Scan the records for "Aromas". Show the matching lines.

- Pixel coordinate grounding data
==============================

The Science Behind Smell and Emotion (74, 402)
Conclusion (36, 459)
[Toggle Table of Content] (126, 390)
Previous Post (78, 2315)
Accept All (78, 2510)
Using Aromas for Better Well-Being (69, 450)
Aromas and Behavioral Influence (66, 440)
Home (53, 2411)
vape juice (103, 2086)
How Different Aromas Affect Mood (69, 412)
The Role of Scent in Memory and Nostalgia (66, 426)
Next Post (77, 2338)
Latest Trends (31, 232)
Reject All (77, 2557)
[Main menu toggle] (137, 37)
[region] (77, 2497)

==============================

- ANSWER TO THIS EXERCISE
Using Aromas for Better Well-Being (69, 450)
Aromas and Behavioral Influence (66, 440)
How Different Aromas Affect Mood (69, 412)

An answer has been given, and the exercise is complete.